В барском саду из года в год работал он с девчонкой-подростком, смирной, безответной сиротой Татьяной. Тихоня была, худенькая, но старательная, на работу лихая — до жаркого пота.
Примелькалась Силантию Танюшка — девчонка и девчонка. А вот пришел дивный весенний час — посмотрел на нее ненароком и оторопел: прямо в душу ему смотрели ее радостно распахнутые, сияющие глаза, — словно искры из них сыпались.
И почудилось певуну-гармонисту Силаше, будто хлынула на него теплой струей живая вода и омыла-омолодила давно уставшее сердце, подняла-всколыхнула такие чувства, о которых он доселе и не подозревал. Перед Агашей чист был и в делах и помыслах, но любви не знал, не бледнел из-за нее, не обрывалось внезапно сердце. Были житейские будни — серые, томительные.

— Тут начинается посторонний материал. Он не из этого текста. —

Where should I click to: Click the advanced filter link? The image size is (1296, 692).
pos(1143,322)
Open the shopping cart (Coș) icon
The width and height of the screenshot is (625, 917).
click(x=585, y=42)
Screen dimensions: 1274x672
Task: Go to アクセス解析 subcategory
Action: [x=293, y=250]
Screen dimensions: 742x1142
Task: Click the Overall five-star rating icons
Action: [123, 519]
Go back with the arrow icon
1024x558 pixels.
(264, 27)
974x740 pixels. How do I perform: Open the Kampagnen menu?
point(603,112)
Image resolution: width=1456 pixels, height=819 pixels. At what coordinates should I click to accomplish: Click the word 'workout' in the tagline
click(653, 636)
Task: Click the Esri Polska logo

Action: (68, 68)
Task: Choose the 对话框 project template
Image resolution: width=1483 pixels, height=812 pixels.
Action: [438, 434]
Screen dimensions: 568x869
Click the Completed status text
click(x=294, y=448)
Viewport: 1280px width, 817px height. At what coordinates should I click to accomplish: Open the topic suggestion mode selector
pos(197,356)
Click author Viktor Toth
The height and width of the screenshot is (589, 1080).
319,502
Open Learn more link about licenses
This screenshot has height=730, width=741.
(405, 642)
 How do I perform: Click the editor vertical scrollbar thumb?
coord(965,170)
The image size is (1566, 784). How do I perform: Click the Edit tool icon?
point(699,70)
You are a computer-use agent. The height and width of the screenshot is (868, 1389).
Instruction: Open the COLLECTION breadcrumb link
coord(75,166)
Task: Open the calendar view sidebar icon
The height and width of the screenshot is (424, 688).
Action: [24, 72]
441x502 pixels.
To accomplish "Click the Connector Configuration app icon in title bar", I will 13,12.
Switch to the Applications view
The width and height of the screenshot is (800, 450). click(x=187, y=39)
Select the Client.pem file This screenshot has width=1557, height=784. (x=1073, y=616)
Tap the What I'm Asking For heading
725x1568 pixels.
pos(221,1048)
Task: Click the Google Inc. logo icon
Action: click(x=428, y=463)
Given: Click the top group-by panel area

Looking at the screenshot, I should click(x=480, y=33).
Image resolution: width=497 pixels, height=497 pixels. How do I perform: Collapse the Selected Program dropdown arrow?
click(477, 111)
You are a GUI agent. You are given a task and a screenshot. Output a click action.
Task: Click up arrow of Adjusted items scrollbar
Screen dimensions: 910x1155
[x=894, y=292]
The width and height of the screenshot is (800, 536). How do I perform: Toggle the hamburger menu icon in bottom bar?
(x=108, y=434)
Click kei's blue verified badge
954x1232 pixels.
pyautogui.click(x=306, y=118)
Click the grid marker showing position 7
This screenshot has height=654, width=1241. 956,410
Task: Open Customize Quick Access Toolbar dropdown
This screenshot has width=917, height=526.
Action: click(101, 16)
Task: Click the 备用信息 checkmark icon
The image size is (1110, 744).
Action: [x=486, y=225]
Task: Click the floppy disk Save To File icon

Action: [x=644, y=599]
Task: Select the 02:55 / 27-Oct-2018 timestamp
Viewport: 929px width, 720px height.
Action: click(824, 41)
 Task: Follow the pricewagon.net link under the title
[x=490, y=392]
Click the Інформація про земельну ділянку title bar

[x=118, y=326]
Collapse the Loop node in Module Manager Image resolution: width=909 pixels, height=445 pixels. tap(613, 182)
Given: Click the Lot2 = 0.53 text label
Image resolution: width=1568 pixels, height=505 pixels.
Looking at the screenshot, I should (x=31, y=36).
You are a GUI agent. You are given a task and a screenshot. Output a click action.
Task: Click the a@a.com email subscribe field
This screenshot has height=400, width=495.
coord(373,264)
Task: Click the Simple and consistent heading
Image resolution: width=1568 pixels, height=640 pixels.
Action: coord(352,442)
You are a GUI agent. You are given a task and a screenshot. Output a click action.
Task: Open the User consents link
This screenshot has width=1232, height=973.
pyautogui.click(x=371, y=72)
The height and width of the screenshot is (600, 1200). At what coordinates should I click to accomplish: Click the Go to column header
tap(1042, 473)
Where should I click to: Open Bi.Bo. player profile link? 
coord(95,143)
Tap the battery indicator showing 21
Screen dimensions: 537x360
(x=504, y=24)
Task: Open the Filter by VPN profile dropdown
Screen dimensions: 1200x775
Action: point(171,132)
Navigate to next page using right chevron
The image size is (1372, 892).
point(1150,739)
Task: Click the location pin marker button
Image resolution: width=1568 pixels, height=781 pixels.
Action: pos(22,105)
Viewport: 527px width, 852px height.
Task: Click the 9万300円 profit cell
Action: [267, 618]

Татьяна. Босые загорелые тонкие ноги. Тонкие, сильные руки обняли Силантия — и словно взорвалось солнце: Таня, единственная!
Любовь пришла в дни колдовской весны, и не мог устоять-противиться ее благостному зову Лесников. Яблоневый сад был полон соловьиного свиста. Ах, соловей, соловушка! Голова ты моя, головушка!..
У костра, разведенного батраками, чтобы отогнать грозные заморозки, сидел Силантий и неторопливо перебирал лады старенькой гармошки.
К костру тихо подошла Таня и молча присела на чурбашек. Впервые в жизни так прихлынула кровь к щекам гармониста. Он вскочил с места, сбросил с плеч ватную куртку, прикрыл ею озябшую на свежем ветру Татьяну.
— Погрейся, птаха, чай, замерзла? — спросил он, и вдруг оробел говорун речистый, оробел от нежданно-негаданно подаренного ему судьбой счастья, хлынувшего на него в ответном слове девушки.
— Ой, что вы? — испуганно вскинулась она. — А вы как?
— Мы к холоду с детства привычны, — смущенно сказал Лесников, — ты грейся…
— Благодарим вас покорно, Силантий Никодимыч, — поеживаясь, сказала Таня, — и впрямь чевой-то мерзнется…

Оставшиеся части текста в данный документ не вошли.